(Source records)
-------------------------

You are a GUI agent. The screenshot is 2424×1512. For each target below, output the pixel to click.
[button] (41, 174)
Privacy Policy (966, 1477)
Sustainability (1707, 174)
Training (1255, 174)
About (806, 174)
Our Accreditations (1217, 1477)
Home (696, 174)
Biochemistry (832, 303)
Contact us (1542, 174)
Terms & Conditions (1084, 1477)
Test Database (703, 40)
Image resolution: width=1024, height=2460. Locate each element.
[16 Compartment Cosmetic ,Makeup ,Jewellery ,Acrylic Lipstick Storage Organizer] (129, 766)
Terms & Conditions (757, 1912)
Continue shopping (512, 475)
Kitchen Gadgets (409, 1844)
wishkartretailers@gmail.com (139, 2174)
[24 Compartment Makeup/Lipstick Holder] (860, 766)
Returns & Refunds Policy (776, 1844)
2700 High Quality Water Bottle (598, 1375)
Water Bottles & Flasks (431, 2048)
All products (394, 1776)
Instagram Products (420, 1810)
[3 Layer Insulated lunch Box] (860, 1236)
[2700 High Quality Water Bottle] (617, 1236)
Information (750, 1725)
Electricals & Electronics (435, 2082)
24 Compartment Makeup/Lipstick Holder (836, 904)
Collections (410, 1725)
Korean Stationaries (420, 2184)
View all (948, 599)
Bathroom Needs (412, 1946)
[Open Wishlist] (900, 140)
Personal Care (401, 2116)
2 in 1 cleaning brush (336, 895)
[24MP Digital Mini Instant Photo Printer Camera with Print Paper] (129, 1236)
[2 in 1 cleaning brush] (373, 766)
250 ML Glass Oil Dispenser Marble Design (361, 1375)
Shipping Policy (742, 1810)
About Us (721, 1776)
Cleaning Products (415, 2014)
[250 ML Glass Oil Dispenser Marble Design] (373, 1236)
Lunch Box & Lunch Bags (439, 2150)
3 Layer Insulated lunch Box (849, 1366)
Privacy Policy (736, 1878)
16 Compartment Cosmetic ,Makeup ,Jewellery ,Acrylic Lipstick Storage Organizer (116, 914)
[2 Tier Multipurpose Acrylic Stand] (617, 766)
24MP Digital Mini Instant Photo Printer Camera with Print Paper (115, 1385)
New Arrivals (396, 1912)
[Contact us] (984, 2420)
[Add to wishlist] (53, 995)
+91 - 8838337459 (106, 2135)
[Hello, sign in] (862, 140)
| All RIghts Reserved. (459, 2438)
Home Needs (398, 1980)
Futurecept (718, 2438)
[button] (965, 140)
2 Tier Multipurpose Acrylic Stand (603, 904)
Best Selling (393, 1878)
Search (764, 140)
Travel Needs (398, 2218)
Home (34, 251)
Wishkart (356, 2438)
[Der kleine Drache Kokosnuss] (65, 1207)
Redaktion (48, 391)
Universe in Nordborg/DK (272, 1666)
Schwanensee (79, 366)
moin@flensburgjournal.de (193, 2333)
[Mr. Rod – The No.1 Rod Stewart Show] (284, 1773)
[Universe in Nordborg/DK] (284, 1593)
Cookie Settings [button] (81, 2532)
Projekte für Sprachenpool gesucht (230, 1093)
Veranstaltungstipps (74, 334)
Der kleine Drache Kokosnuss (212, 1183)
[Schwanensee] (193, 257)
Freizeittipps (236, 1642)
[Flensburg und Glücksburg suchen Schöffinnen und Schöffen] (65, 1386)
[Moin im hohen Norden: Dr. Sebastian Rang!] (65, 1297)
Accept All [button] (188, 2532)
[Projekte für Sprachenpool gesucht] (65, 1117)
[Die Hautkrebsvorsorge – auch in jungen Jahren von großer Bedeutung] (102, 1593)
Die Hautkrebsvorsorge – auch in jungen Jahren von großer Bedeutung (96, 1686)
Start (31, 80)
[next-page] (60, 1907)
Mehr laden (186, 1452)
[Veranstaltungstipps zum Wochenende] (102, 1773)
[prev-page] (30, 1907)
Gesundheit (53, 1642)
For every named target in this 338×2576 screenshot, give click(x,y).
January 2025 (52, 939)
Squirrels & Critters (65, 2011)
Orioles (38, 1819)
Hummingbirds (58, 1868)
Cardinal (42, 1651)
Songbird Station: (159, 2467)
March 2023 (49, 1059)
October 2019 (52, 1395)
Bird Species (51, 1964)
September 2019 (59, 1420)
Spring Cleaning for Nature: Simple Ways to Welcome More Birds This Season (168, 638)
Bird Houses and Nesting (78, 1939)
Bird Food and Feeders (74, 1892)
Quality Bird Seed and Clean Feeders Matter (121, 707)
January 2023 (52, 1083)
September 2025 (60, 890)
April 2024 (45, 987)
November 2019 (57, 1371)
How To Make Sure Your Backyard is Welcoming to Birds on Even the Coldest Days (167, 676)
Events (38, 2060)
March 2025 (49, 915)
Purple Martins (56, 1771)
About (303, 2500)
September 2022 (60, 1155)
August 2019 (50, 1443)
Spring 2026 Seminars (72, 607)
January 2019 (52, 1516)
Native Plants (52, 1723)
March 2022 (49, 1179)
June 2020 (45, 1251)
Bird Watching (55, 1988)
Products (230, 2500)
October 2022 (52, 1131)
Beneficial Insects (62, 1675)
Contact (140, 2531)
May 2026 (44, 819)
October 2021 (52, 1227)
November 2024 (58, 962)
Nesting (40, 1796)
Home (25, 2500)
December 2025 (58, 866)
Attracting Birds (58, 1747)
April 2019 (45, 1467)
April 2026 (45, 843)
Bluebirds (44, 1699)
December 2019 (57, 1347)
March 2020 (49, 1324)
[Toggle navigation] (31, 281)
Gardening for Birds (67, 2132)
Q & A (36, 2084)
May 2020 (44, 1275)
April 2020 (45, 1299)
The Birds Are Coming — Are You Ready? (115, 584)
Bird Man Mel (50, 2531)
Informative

-------------------------

● Task directions: Your output must contain exactly the lines from the one containing "April 2026 (45, 843)" to the final line of the data above, and no other text.

● Response:
April 2026 (45, 843)
Bluebirds (44, 1699)
December 2019 (57, 1347)
March 2020 (49, 1324)
[Toggle navigation] (31, 281)
Gardening for Birds (67, 2132)
Q & A (36, 2084)
May 2020 (44, 1275)
April 2020 (45, 1299)
The Birds Are Coming — Are You Ready? (115, 584)
Bird Man Mel (50, 2531)
Informative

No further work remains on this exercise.